There is a fundamental difference between a TV adaptation and a movie adaptation. With few exceptions (notably The Hobbit), the movie is significantly shorter than the book, while a successful TV adaptation is significantly longer. For this reasons, readers often complain about movie adaptions, "The book was better." On the other hand, the opposite might be true for TV adaptation.
In order to counteract this bias, my advice for those who were introduced to Temperance Brennan, the forensic anthropologist, through the wildly successful (11 seasons) Bones TV series is "Forget the TV series when you op[en the book." The coincidence the the protagonist of Deadly Decisions by Kathy Reichs has the same name as the lead in Bones must be forgotten. They are not related. (I understand this is difficult as at this date you are probably only picking up the book because you likes the series.)

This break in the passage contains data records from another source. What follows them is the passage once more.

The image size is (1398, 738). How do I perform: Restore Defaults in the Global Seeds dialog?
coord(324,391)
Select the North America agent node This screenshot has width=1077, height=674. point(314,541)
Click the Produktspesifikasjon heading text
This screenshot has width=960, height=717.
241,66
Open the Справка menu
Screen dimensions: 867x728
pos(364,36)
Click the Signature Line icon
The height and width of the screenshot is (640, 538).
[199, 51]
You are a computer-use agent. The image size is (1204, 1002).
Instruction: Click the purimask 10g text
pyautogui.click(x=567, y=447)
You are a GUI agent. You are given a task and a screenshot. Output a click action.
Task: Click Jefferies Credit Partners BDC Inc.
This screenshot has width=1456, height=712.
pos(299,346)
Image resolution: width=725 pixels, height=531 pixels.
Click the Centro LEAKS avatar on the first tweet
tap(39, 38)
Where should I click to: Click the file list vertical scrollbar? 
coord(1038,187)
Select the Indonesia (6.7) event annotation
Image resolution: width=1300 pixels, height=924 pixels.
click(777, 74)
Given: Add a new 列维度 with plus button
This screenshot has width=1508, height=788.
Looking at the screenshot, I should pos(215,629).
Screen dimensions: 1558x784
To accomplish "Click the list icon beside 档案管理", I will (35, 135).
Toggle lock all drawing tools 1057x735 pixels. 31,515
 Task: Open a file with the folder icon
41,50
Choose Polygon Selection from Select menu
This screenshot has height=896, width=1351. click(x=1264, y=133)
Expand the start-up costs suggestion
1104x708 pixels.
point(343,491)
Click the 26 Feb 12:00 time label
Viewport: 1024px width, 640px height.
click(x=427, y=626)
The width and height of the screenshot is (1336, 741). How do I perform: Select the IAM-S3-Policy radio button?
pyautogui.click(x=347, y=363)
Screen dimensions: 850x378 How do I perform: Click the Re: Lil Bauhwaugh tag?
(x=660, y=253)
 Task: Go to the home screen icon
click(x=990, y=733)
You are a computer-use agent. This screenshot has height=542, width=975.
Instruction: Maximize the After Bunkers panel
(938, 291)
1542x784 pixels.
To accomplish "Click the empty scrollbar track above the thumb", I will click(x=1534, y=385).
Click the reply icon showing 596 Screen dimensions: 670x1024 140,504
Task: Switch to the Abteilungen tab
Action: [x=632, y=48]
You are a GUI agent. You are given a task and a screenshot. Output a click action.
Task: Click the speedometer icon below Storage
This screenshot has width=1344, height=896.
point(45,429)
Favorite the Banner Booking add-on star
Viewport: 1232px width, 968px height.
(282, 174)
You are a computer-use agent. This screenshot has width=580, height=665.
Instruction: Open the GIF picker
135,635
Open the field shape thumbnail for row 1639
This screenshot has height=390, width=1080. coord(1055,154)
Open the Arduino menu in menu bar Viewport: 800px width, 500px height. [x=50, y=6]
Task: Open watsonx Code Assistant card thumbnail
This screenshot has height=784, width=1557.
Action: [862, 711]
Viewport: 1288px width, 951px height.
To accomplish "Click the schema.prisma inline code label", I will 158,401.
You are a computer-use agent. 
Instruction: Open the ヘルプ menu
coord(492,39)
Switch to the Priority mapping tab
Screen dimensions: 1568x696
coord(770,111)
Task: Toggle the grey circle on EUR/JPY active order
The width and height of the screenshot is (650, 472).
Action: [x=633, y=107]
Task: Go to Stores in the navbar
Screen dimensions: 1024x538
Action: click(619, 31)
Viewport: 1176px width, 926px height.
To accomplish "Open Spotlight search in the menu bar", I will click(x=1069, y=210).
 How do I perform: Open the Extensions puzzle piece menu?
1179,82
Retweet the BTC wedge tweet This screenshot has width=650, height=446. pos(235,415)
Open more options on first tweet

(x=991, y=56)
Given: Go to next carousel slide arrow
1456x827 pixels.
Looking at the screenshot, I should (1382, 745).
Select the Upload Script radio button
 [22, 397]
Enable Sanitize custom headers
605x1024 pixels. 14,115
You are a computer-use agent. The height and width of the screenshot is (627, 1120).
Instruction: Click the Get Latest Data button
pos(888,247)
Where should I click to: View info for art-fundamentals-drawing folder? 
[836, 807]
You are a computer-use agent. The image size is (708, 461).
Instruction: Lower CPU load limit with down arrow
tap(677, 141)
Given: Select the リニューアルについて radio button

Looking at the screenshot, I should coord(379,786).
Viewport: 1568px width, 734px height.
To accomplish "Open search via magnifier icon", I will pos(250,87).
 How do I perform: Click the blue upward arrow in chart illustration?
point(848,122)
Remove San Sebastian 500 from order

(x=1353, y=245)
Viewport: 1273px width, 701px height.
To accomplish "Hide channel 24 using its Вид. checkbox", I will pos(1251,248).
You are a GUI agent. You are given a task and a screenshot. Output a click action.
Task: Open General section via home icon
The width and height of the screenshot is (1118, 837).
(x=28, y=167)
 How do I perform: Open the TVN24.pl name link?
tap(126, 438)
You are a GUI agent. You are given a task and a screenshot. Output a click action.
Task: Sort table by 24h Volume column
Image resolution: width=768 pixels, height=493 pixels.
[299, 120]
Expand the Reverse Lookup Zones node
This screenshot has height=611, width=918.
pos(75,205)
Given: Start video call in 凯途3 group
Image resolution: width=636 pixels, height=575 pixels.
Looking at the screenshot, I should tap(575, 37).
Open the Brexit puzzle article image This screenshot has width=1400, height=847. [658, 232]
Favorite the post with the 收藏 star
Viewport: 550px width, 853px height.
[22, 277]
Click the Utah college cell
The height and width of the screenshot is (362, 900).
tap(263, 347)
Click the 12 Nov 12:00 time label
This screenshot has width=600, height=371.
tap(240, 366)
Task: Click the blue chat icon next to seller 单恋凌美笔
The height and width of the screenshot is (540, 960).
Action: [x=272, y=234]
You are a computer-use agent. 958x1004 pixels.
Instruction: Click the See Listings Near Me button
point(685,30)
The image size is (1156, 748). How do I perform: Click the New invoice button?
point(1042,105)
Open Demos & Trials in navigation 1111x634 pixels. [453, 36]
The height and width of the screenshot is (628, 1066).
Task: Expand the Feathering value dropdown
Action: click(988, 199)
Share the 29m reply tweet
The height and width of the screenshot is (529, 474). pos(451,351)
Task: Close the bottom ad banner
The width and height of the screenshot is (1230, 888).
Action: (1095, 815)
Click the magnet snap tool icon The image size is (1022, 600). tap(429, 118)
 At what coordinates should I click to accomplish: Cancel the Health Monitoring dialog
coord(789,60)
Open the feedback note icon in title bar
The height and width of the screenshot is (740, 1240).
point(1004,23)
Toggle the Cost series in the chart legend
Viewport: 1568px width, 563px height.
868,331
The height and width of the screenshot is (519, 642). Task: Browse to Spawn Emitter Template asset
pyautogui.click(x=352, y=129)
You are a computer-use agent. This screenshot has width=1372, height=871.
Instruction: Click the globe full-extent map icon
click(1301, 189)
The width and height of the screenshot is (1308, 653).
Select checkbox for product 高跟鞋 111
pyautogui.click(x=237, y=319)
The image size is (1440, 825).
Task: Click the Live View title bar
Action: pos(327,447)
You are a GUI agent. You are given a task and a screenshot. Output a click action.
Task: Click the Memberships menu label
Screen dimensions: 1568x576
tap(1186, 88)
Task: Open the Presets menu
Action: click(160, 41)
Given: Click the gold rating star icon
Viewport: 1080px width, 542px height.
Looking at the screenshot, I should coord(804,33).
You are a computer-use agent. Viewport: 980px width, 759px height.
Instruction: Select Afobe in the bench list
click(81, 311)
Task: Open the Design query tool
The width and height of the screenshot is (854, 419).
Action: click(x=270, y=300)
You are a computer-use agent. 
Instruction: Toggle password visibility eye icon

The book is a murder mystery, like other murder mysteries with multiple puzzles and red herrings, which are all solved in the end. For me, this was a middle-of-the-road mystery. Specifically several of the mystery threads foreshadowed their resolution too clearly too early.
My other disappointment is that the book ends with a sermonette against motorcycle gangs. I don't mind if fiction writers showcase their research (Kathy Reichs does this also with regular breaks in the narrative for little lectures), but I do not expect long editorials, no matter how important the message.
I enjoy reading novels as little anthropological digs. This book, written less that two decades ago, highlights the speed of technological advance. In addition to pagers and paper phone messages, reports are written on paper and passed to the secretary pool to be typed. When I started my professional life in the 1960s, these secretarial pools were everywhere, but I surprised to read that they survived into the 1990s.
A fine mystery, well plotted and written.